Article 2 subparag. 8 of the Act on the Maintenance and Improvement of Residents (amended by Act No. 8785 of Dec. 21, 2007; hereinafter referred to as the "Act on the Maintenance and Improvement of Residents' Areas and Dwelling Conditions for Residents") provides that a project implementer means a person who implements a rearrangement project under Article 2 subparag. 8, and Article 8(3) provides that an urban environment improvement project may be implemented by a cooperative or land owner or jointly with persons who meet specific requirements, such as a Mayor/Gun, housing construction, etc., Korea Land Corporation, and a constructor, etc. with the consent of a majority of the union members or land owners. Article 28(1) provides that where a project implementer intends to implement a rearrangement project, he/she shall submit a project implementation plan, etc. to obtain authorization for project implementation from the head of the Si

the Commission.

Considering the legislative intent of the provisions of the special taxation of this case and the above provisions of the Do Government Act, the special taxation provisions of this case shall apply in cases where real estate within the urban environment improvement zone is transferred to the project implementer after being designated as an urban environment improvement zone and the implementation of the urban environment improvement zone is transferred to the project implementer in cooperation with the project implementation before the project implementation approval is granted.
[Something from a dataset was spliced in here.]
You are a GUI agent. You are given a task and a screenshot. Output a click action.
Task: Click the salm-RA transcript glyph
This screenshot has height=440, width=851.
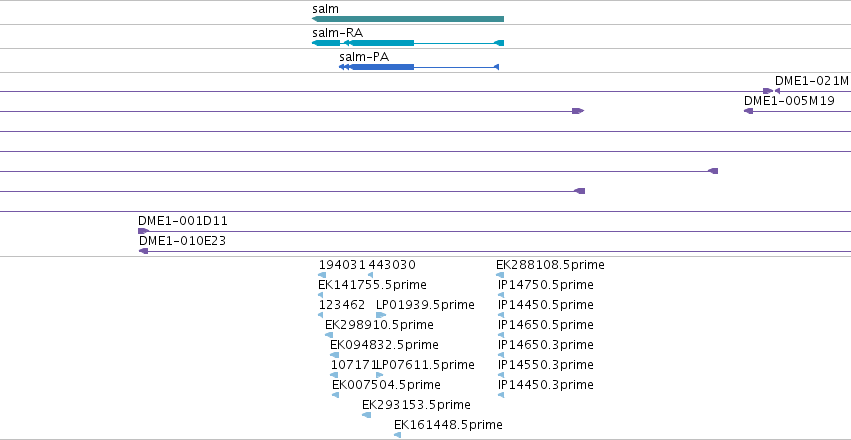(408, 43)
However, in light of the legislative intent and provisions of the special taxation of this case, in order for the real estate transfer of the owner of the real estate in the rearrangement zone to fall under the “cases where the real estate transfer to the relevant project implementer is transferred by the Act on Acquisition of and Compensation for Land, etc. for Public Works Projects” or any other Act before the project implementation approval is granted, the relevant real estate is required to be transferred for public interest purposes for the public projects planned by various Acts and subordinate statutes under the special taxation of this case. Whether the real estate is transferred for public interest purposes should be determined by comprehensively taking into account not only whether the transferee is the relevant public project implementer at the time of transfer, but also whether the transfer contract is the relevant public project implementer at the time of transfer, when the area to which the relevant real estate belongs is designated as the relevant public project zone, and whether

(3) Whether the transfer of the instant land is subject to the special taxation provisions of this case

원고가 2004. 12. 10.경 주식회사 ◆◆◆◆◆와 사이에 투기지정지역 안의 이 사건 토지에 대한 매매계약을 체결하였고, 그 후 2005. 5. 4.경 소외 회사가 종전의 약정 매매대금 액수를 그대로 유지한 채 매수인의 지위 및 권리 ・ 의무를 승계한 사실, 그런 데 이 사건 토지가 위치한 AA구 GG 1구역이 2006. 3. 13. 비로소 도시환경정비구역 으로 지정 ・ 고시된 사실, 그 후 소외 회사가 도시환경정비사업 시행계획을 수립하는 등 사업시행자로서 활동을 한 사실은 위에서 본 바와 같은바, 원고가 2004. 12. 10.경 및 2005. 5. 4.경 이 사건 토지에 관한 매매계약을 체결하거나 소외 회사가 수인의 지위를 승계할 당시 AA구 GG1구역이 도시환경정비구역으로 지정조차 되지 않은 사 정에 비추어 보면, 원고가 이 사건 과세특례규정에 규정된 도정법 등 여러 법률이 예정하는 공익사업을 위한 공익목적으로 매매가액에 관한 의사결정권한을 제한받는 상태 에서 소외 회사에 이 사건 토지를 양도하였다고 보기 어렵다. 따라서 단지 소득세법상 양도시기로 보는 이 사건 토지의 잔금청산일인 2006. 12. 28. 당시 소외 회사를 도정법 상의 사업시행자로 볼 수 있다는 사정만으로는 원고가 이 사건 과세특례규정에 규정된 도정법이나 그 밖의 법률에 의하여 소외 회사에게 이 사건 토지를 양도한 것이라고 할 수 없다.

Ultimately, the defendant's disposition of this case is legitimate on the ground that the special taxation provision of this case cannot be applied to the transfer of the land of this case.

3. Conclusion

Therefore, the plaintiff's claim is dismissed as it is without merit. It is so decided as per Disposition.